* Start INFORMATION GIVEN *

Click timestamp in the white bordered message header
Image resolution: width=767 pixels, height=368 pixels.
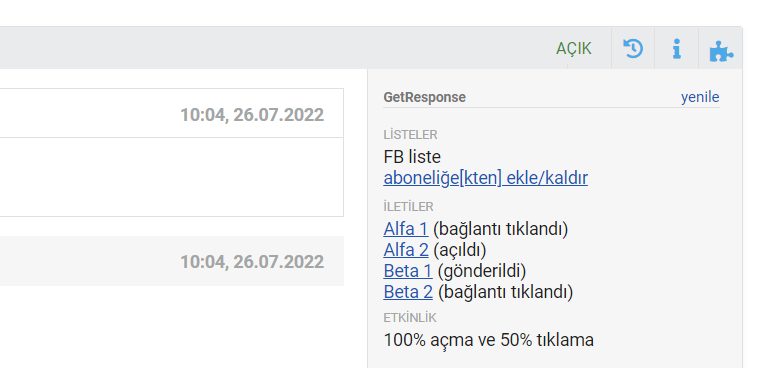coord(252,115)
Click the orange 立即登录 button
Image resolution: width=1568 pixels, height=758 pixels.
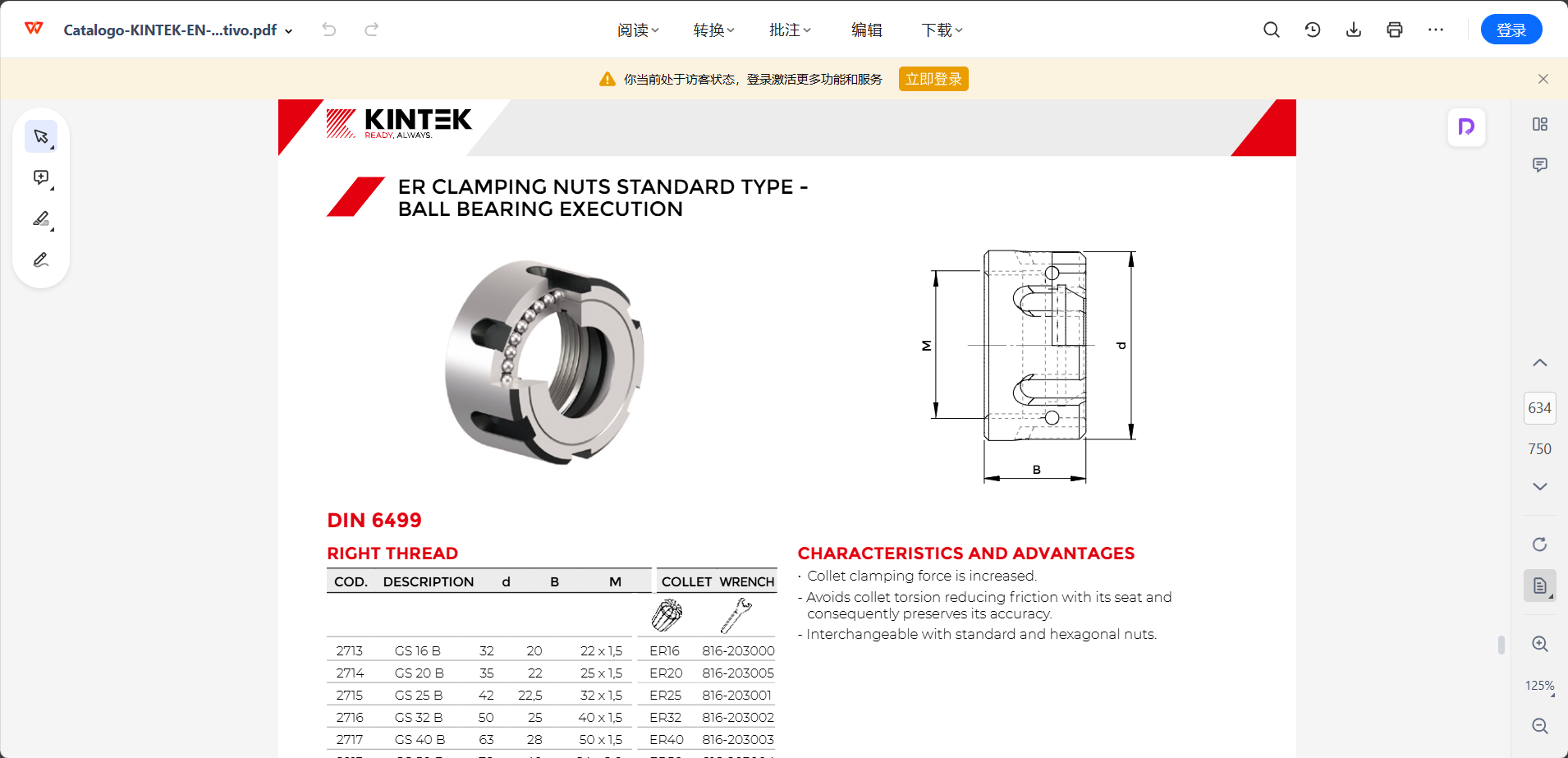click(x=933, y=79)
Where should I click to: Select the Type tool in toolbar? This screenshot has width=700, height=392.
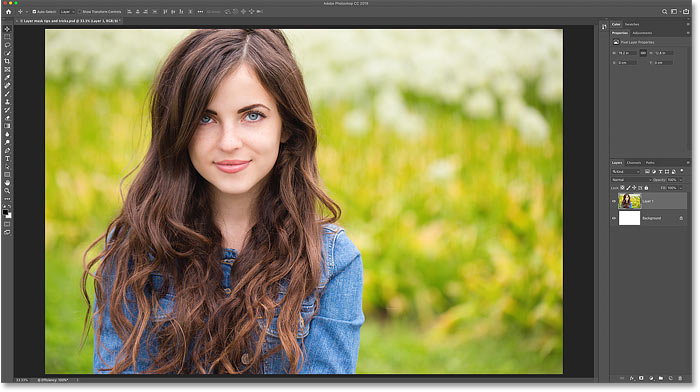point(7,158)
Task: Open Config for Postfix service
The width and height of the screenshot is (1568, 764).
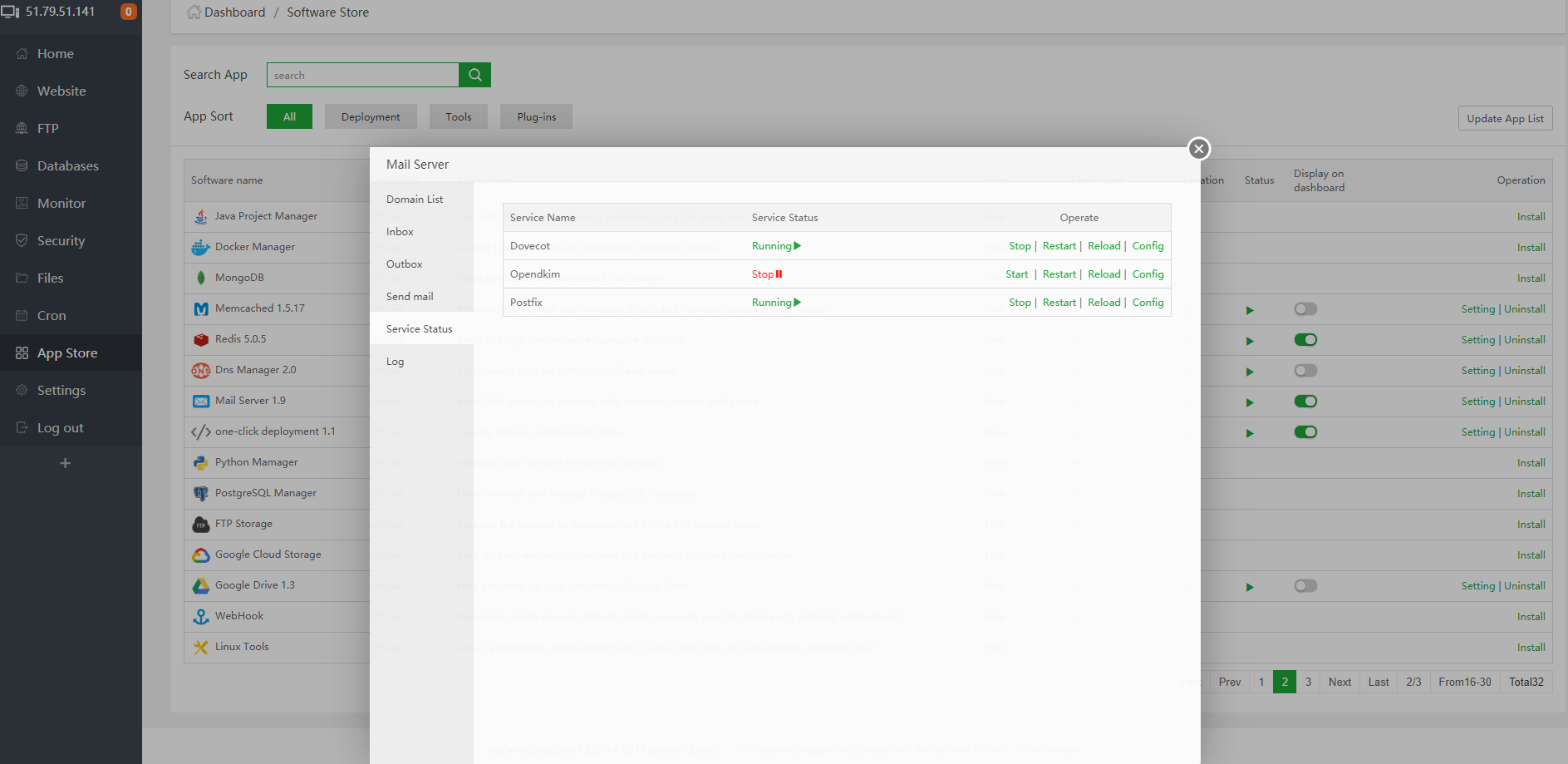Action: click(x=1148, y=303)
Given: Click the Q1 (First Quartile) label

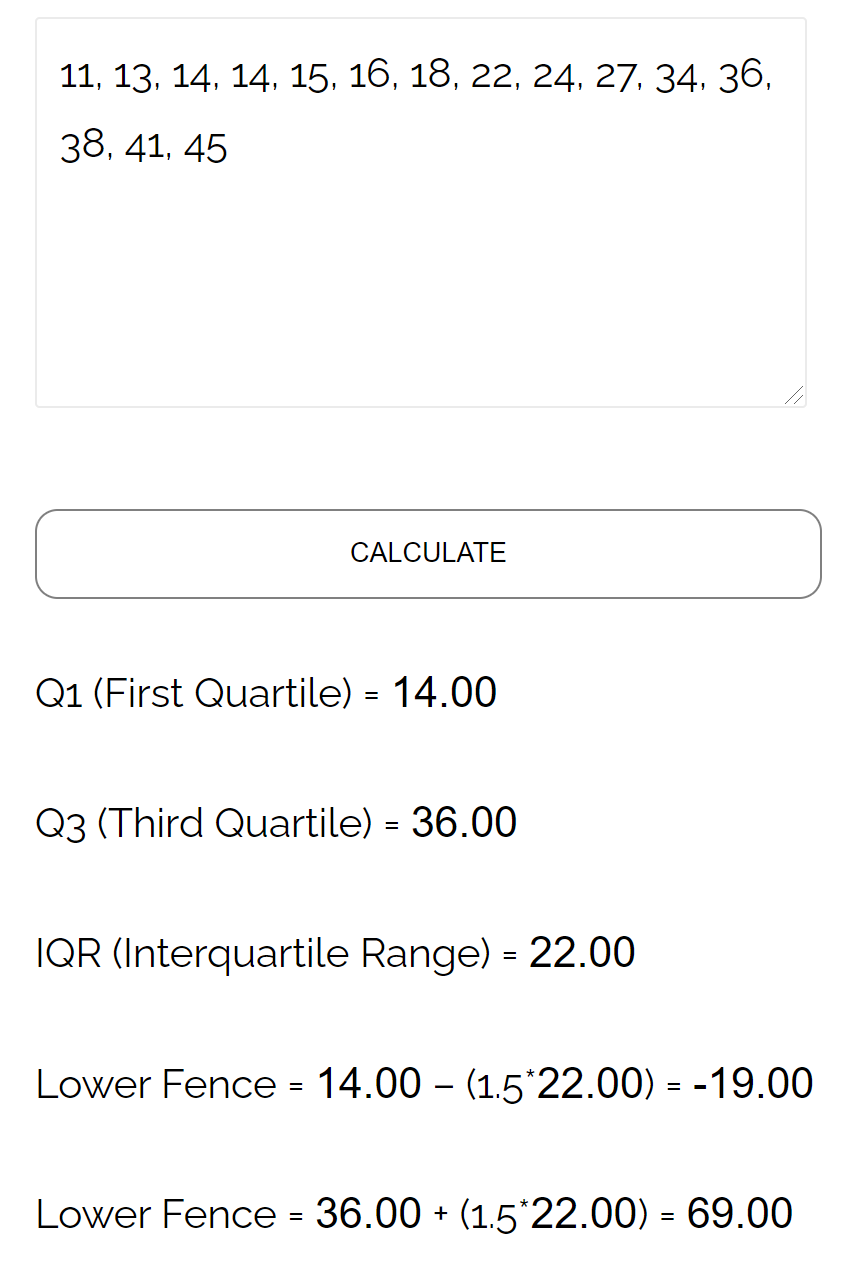Looking at the screenshot, I should pos(193,693).
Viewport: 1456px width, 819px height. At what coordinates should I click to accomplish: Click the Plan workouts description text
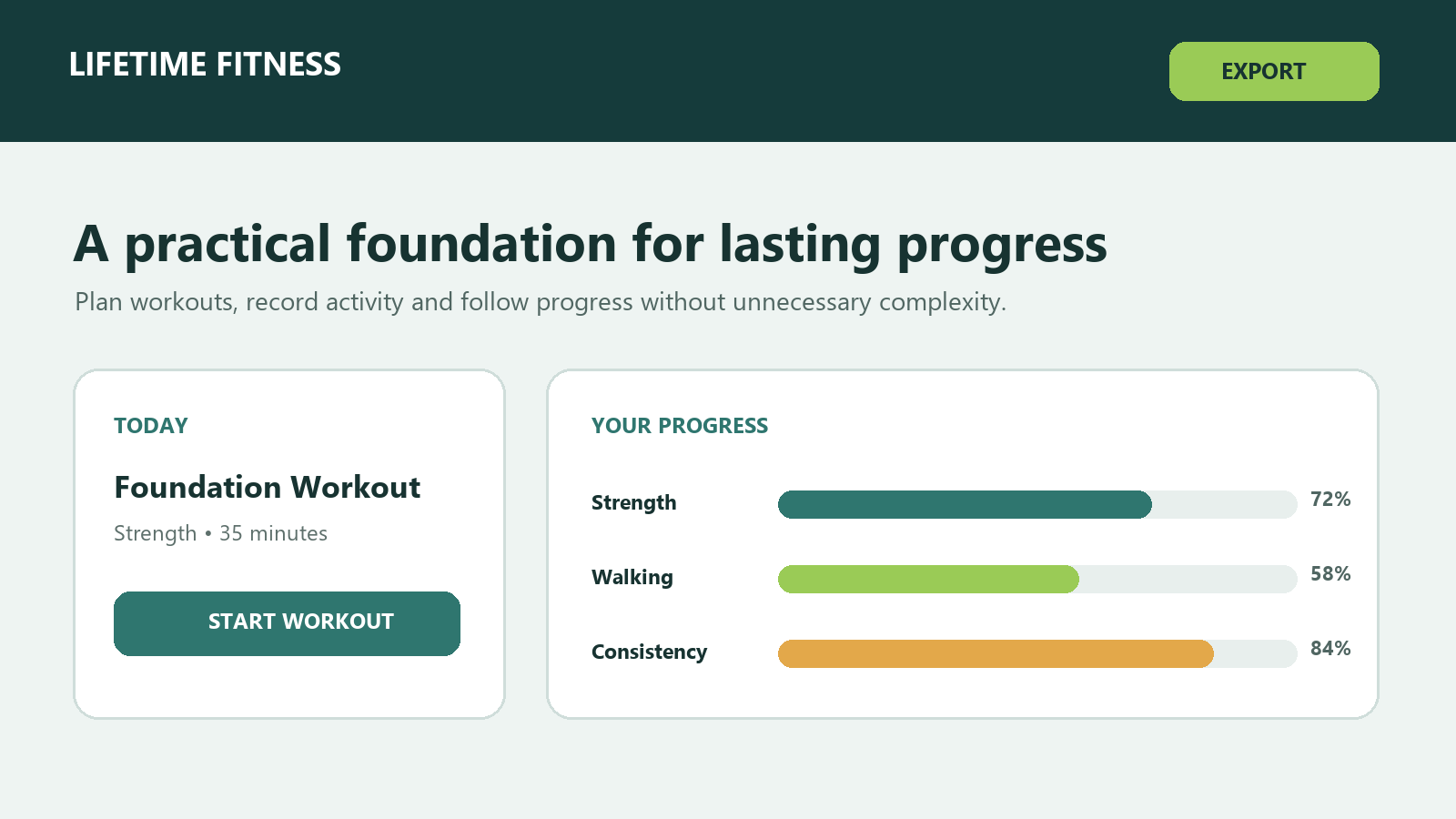541,302
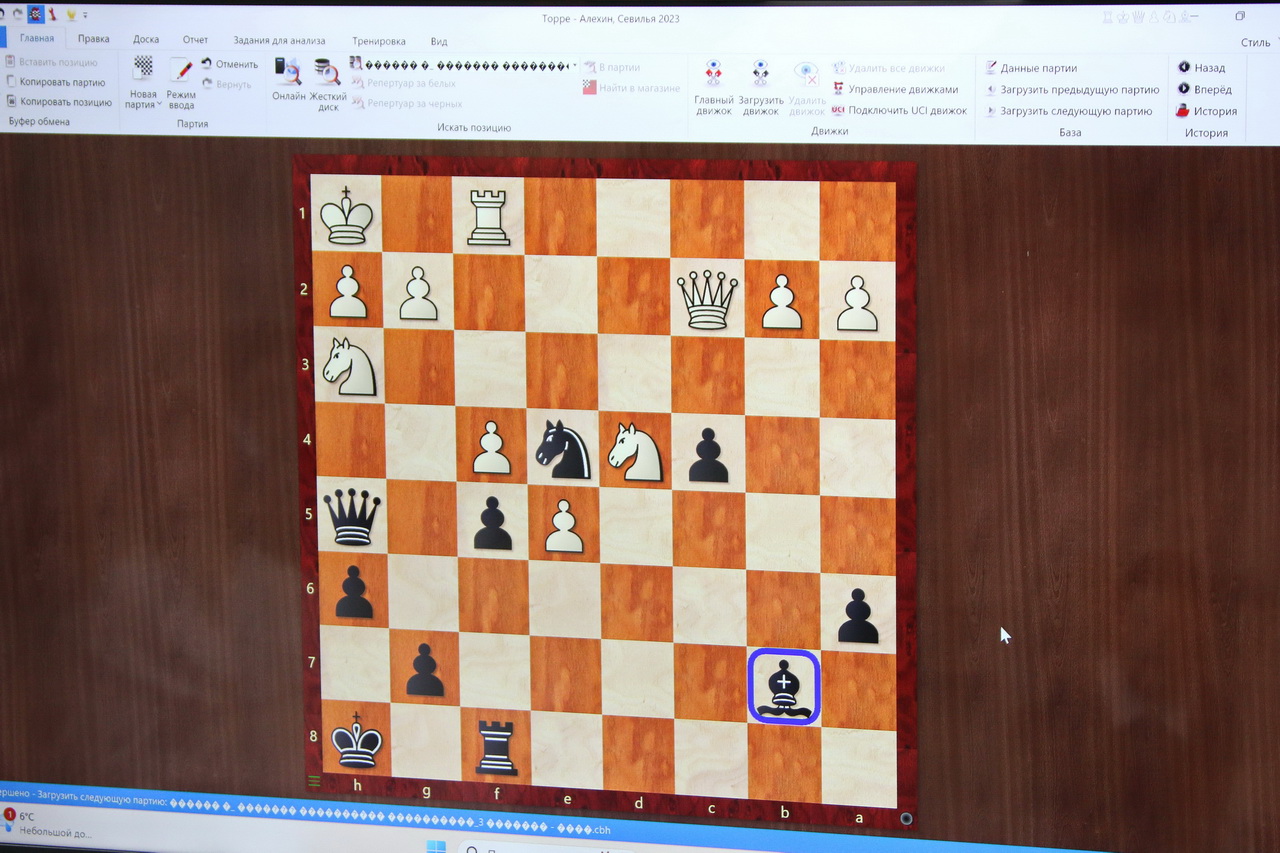Click Режим ввода pencil icon
The image size is (1280, 853).
[x=181, y=72]
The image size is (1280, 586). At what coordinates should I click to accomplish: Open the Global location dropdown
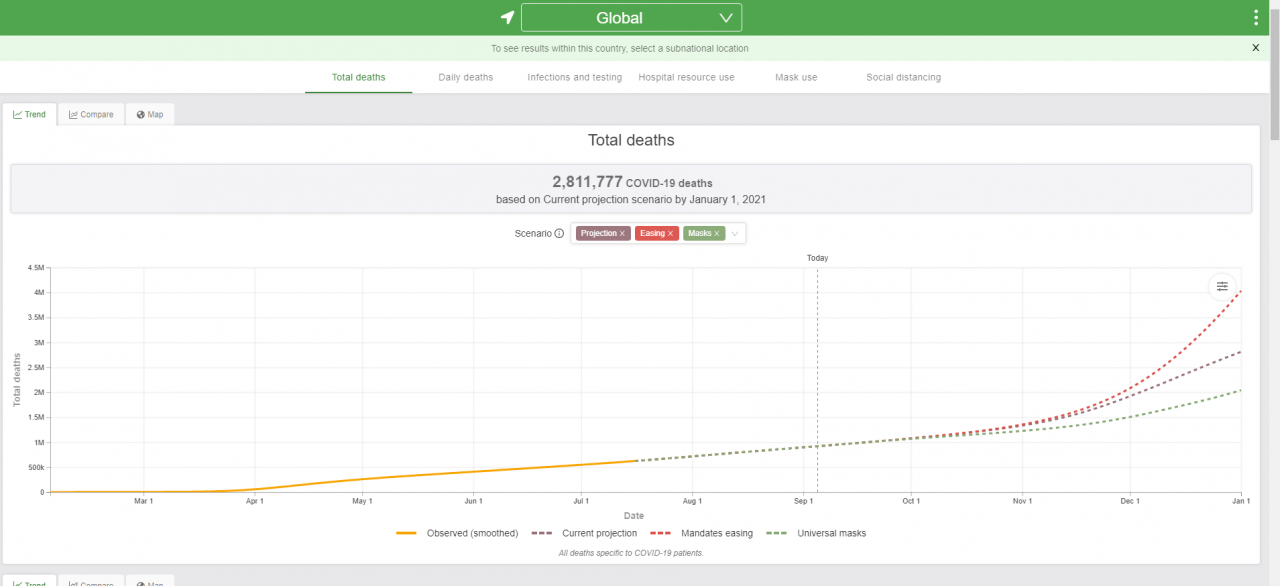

* End INFORMATION GIVEN *

TASK GOAL ▸ Rewrite every line of the records above as a numbered list, skipping blank lines. Leave the pictures out.

ANSWER FOR THIS EXERCISE ▸
1. Click timestamp in the white bordered message header
2. Image resolution: width=767 pixels, height=368 pixels.
3. coord(252,115)
4. Click the orange 立即登录 button
5. Image resolution: width=1568 pixels, height=758 pixels.
6. click(x=933, y=79)
7. Where should I click to: Select the Type tool in toolbar? This screenshot has width=700, height=392.
8. point(7,158)
9. Task: Open Config for Postfix service
10. The width and height of the screenshot is (1568, 764).
11. Action: click(x=1148, y=303)
12. Given: Click the Q1 (First Quartile) label
13. Looking at the screenshot, I should pos(193,693).
14. Viewport: 1456px width, 819px height. At what coordinates should I click to accomplish: Click the Plan workouts description text
15. 541,302
16. Click Режим ввода pencil icon
17. The image size is (1280, 853).
18. [x=181, y=72]
19. The image size is (1280, 586). At what coordinates should I click to accomplish: Open the Global location dropdown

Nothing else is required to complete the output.